Every record that follows needs to be written out again, exactly.

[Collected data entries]
********

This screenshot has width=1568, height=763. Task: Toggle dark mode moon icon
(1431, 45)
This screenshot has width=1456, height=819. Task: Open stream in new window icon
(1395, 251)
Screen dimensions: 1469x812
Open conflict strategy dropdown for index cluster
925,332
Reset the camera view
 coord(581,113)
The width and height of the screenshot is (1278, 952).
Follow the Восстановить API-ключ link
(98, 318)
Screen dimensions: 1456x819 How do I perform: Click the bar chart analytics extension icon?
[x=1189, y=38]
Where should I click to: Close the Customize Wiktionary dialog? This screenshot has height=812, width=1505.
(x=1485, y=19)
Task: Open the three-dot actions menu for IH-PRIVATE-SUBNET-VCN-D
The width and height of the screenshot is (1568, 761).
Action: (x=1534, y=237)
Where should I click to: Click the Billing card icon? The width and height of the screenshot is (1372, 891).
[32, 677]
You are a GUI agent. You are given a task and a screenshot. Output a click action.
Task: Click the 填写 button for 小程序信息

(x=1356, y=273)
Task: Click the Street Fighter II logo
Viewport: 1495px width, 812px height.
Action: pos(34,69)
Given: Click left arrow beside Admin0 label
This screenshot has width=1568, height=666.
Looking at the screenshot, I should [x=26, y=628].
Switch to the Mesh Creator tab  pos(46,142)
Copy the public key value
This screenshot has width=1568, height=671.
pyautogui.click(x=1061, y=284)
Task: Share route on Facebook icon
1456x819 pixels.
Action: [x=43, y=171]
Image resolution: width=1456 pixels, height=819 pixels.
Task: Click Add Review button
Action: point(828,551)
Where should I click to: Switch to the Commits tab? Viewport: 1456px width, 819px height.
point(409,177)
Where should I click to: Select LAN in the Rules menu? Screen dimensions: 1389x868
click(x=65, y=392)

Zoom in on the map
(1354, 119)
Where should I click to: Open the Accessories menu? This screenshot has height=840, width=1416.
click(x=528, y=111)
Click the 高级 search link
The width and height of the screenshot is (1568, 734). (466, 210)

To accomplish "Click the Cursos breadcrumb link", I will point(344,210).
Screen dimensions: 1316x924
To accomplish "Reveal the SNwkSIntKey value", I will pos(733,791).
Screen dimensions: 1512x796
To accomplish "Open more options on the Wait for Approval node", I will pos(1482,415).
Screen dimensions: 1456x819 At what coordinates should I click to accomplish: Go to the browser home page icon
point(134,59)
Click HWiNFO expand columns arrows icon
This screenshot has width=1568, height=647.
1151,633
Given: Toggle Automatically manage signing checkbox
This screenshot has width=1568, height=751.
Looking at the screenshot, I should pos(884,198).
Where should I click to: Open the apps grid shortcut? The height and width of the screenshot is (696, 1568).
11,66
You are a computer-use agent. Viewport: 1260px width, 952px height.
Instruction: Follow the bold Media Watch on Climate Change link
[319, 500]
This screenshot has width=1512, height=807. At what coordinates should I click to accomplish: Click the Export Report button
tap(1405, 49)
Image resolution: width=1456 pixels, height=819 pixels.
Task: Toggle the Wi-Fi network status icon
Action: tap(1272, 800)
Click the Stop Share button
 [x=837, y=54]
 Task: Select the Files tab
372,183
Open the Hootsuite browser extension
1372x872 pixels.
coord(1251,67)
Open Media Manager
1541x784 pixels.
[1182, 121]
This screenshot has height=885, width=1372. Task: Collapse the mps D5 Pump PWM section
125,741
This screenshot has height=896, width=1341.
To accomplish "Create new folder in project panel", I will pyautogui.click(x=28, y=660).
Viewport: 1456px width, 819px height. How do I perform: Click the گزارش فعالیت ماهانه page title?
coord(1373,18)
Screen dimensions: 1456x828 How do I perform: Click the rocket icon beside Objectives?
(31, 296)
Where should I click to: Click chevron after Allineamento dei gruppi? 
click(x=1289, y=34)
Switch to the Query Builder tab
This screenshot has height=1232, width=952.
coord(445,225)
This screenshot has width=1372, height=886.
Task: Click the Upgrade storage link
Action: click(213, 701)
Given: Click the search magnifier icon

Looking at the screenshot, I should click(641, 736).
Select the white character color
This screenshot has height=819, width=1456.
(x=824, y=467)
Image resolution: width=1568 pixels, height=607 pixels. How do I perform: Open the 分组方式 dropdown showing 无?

********

### ANSWER SPACE
This screenshot has width=1568, height=763. Task: Toggle dark mode moon icon
(1431, 45)
This screenshot has width=1456, height=819. Task: Open stream in new window icon
(1395, 251)
Screen dimensions: 1469x812
Open conflict strategy dropdown for index cluster
925,332
Reset the camera view
 coord(581,113)
The width and height of the screenshot is (1278, 952).
Follow the Восстановить API-ключ link
(98, 318)
Screen dimensions: 1456x819 How do I perform: Click the bar chart analytics extension icon?
[x=1189, y=38]
Where should I click to: Close the Customize Wiktionary dialog? This screenshot has height=812, width=1505.
(x=1485, y=19)
Task: Open the three-dot actions menu for IH-PRIVATE-SUBNET-VCN-D
The width and height of the screenshot is (1568, 761).
Action: (x=1534, y=237)
Where should I click to: Click the Billing card icon? The width and height of the screenshot is (1372, 891).
[32, 677]
You are a GUI agent. You are given a task and a screenshot. Output a click action.
Task: Click the 填写 button for 小程序信息

(x=1356, y=273)
Task: Click the Street Fighter II logo
Viewport: 1495px width, 812px height.
Action: pos(34,69)
Given: Click left arrow beside Admin0 label
This screenshot has width=1568, height=666.
Looking at the screenshot, I should [x=26, y=628].
Switch to the Mesh Creator tab  pos(46,142)
Copy the public key value
This screenshot has width=1568, height=671.
pyautogui.click(x=1061, y=284)
Task: Share route on Facebook icon
1456x819 pixels.
Action: [x=43, y=171]
Image resolution: width=1456 pixels, height=819 pixels.
Task: Click Add Review button
Action: point(828,551)
Where should I click to: Switch to the Commits tab? Viewport: 1456px width, 819px height.
point(409,177)
Where should I click to: Select LAN in the Rules menu? Screen dimensions: 1389x868
click(x=65, y=392)

Zoom in on the map
(1354, 119)
Where should I click to: Open the Accessories menu? This screenshot has height=840, width=1416.
click(x=528, y=111)
Click the 高级 search link
The width and height of the screenshot is (1568, 734). (466, 210)

To accomplish "Click the Cursos breadcrumb link", I will point(344,210).
Screen dimensions: 1316x924
To accomplish "Reveal the SNwkSIntKey value", I will pos(733,791).
Screen dimensions: 1512x796
To accomplish "Open more options on the Wait for Approval node", I will pos(1482,415).
Screen dimensions: 1456x819 At what coordinates should I click to accomplish: Go to the browser home page icon
point(134,59)
Click HWiNFO expand columns arrows icon
This screenshot has width=1568, height=647.
1151,633
Given: Toggle Automatically manage signing checkbox
This screenshot has width=1568, height=751.
Looking at the screenshot, I should pos(884,198).
Where should I click to: Open the apps grid shortcut? The height and width of the screenshot is (696, 1568).
11,66
You are a computer-use agent. Viewport: 1260px width, 952px height.
Instruction: Follow the bold Media Watch on Climate Change link
[319, 500]
This screenshot has width=1512, height=807. At what coordinates should I click to accomplish: Click the Export Report button
tap(1405, 49)
Image resolution: width=1456 pixels, height=819 pixels.
Task: Toggle the Wi-Fi network status icon
Action: tap(1272, 800)
Click the Stop Share button
 [x=837, y=54]
 Task: Select the Files tab
372,183
Open the Hootsuite browser extension
1372x872 pixels.
coord(1251,67)
Open Media Manager
1541x784 pixels.
[1182, 121]
This screenshot has height=885, width=1372. Task: Collapse the mps D5 Pump PWM section
125,741
This screenshot has height=896, width=1341.
To accomplish "Create new folder in project panel", I will pyautogui.click(x=28, y=660).
Viewport: 1456px width, 819px height. How do I perform: Click the گزارش فعالیت ماهانه page title?
coord(1373,18)
Screen dimensions: 1456x828 How do I perform: Click the rocket icon beside Objectives?
(31, 296)
Where should I click to: Click chevron after Allineamento dei gruppi? 
click(x=1289, y=34)
Switch to the Query Builder tab
This screenshot has height=1232, width=952.
coord(445,225)
This screenshot has width=1372, height=886.
Task: Click the Upgrade storage link
Action: click(213, 701)
Given: Click the search magnifier icon

Looking at the screenshot, I should click(641, 736).
Select the white character color
This screenshot has height=819, width=1456.
(x=824, y=467)
Image resolution: width=1568 pixels, height=607 pixels. How do I perform: Open the 分组方式 dropdown showing 无?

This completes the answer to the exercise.